▸ **Source extract**:
= = =

Hubbard Cozies up to Ronald Reagan With Sage Economic Advice

Recently, Chris Shelton located a previously unknown letter from Scientology founder L. Ron Hubbard to Ronald Reagan, who had been elected to President a few weeks earlier.  The letter offers Reagan laughably bad advice on how to fix the US economy, which at the time of the vote in late 1980, had been wracked with soaring inflation and even higher interest rates for over a decade.

According to Chris, the letter was circulated among Sea Org members in the late 1980s as part of efforts to keep key people in the organization motivated to keep up the war against the IRS.  So this letter was clearly intended for internal consumption, to burnish Hubbard’s reputation for brilliance, and to support the IRS campaign.

Dr. Jeff Wasel and John P. appeared as a guest on Chris Shelton’s podcast discussing the letter (also published today) and we’re presenting our analysis of the letter here.  We’re writing after the podcast was recorded so our commentary here contains analysis and discussion that doesn’t appear in the podcast.  

The Podcast

Here’s Chris Shelton’s podcast, featuring John P. and Dr. Jeff:

The Letter


Blow-by-Blow Deconstruction

I am writing you because I very much want to see you make it. Inflation was apparently the key issue which swept you in.

John P: For those who didn’t live through the 1970s, inflation was a major problem.  At the time Reagan took office, inflation was running around 13% per year and the “prime” interest rate was 21%.  Inflation grinds on people and on nations, as the uncertainty over whether people will have enough money to buy essentials hobbles spending and thus economic growth.  Hubbard was indeed correct that inflation was probably the most important reason for Reagan’s election, though some foreign policy issues including the Iran Hostage Crisis, where then-incumbent President Carter was seen as ineffectual. 

There IS a way to handle it and [unreadable].

John P: Hubbard is doing his usual: there’s a way to handle inflation that nobody has thought of, and he alone has the answer.  

When I studied economics at Princeton decades ago, they still knew basic economics. But the economic scene has been muddied by two foreign importations: Lord Keynes and Karl Marx. You can trace the economic tragedy of today to them. Their think was dedicated to plausible destruction.

= = =

▸ **Your tasks**:
1. Please copy out the passage of the article on Hubbard's letter to Reagan from "Dr. Jeff Wasel" to "in the podcast.".
2. Answer these questions using the article on Hubbard's letter to Reagan.
(a) When was the letter circulated among Sea Org members?
(b) Roughly what was the yearly inflation rate when Reagan took office?
(c) Where does the letter say Hubbard studied economics?

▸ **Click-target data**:

= = =

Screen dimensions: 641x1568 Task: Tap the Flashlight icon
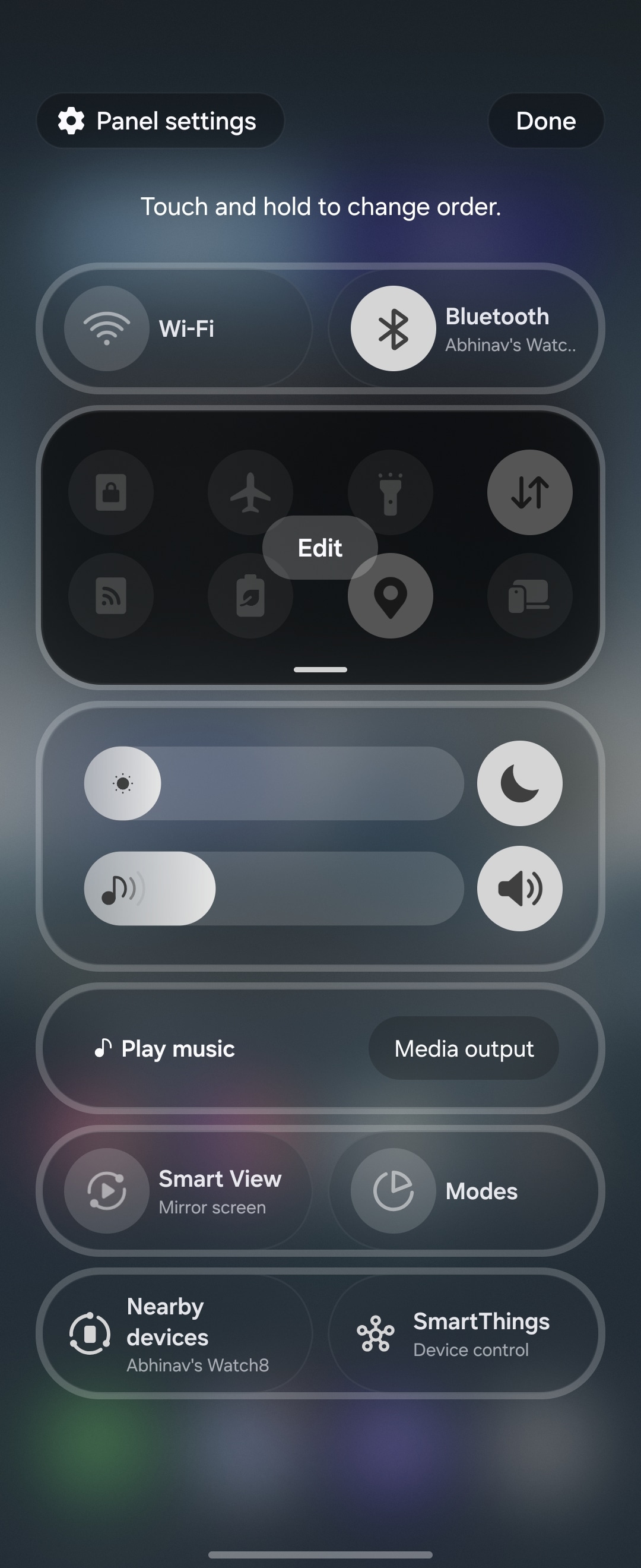point(391,493)
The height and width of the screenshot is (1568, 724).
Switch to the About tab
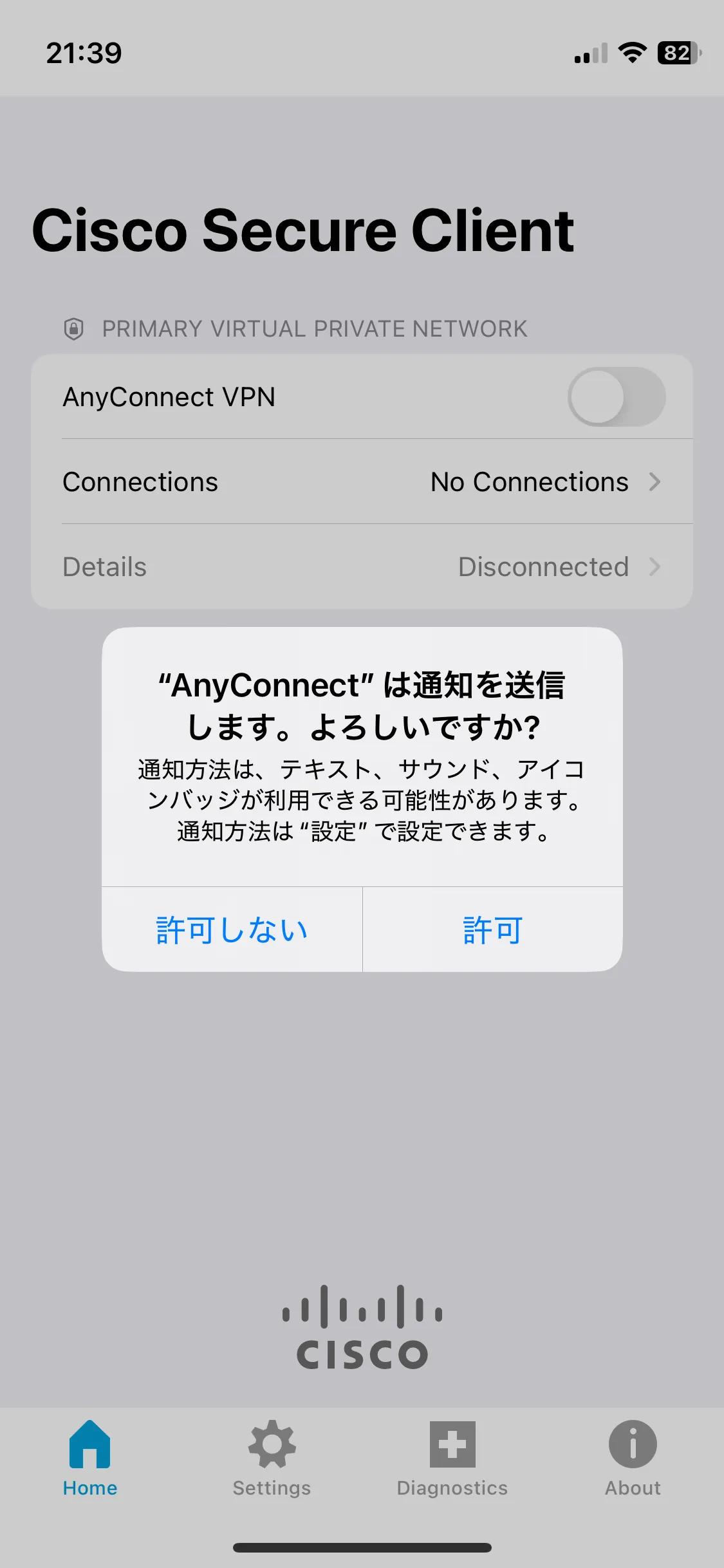633,1459
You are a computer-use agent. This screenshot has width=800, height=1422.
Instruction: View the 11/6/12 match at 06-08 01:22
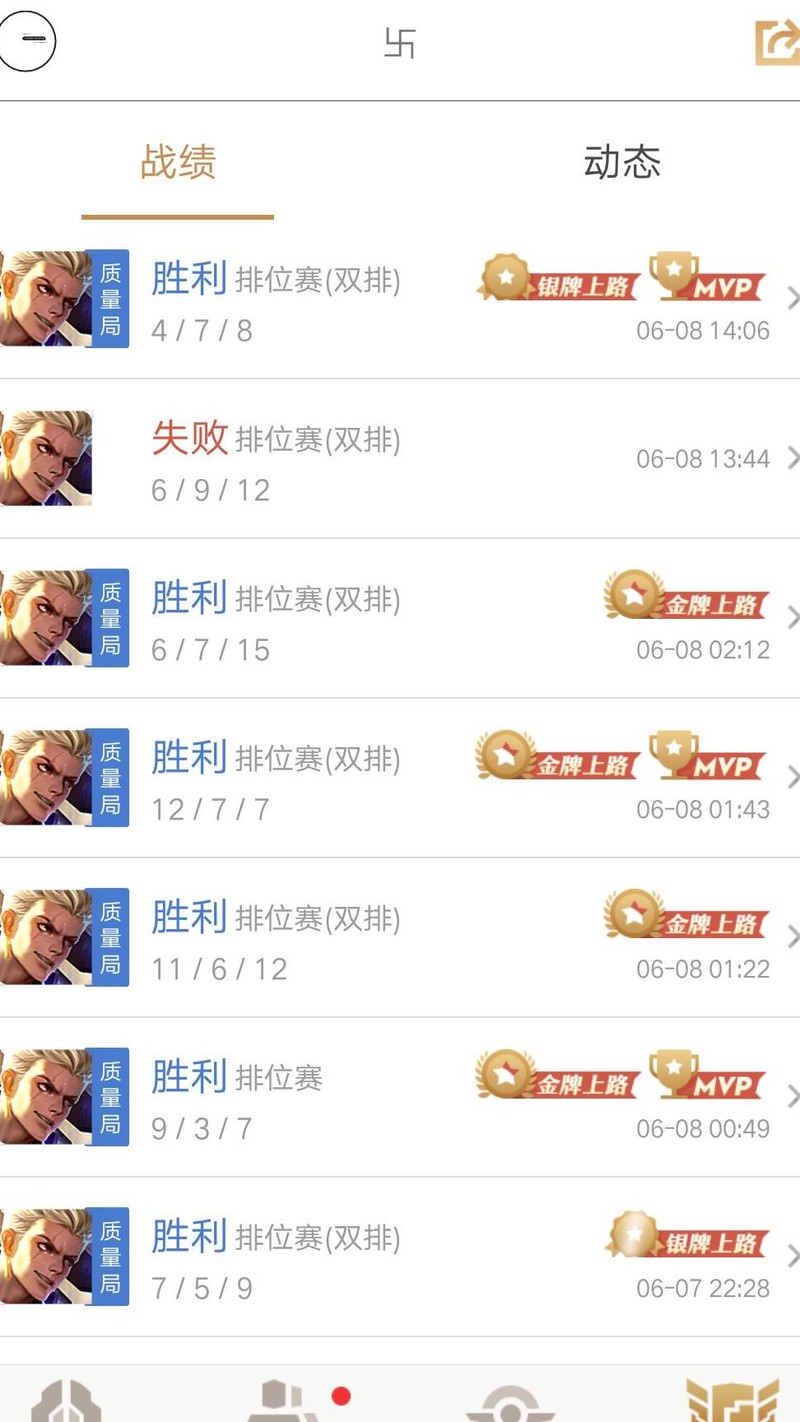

= = =

▸ **Per-task outputs**:
1.
Dr. Jeff Wasel and John P. appeared as a guest on Chris Shelton’s podcast discussing the letter (also published today) and we’re presenting our analysis of the letter here.  We’re writing after the podcast was recorded so our commentary here contains analysis and discussion that doesn’t appear in the podcast.

2.
(a) In the late 1980s.
(b) Around 13% per year.
(c) At Princeton.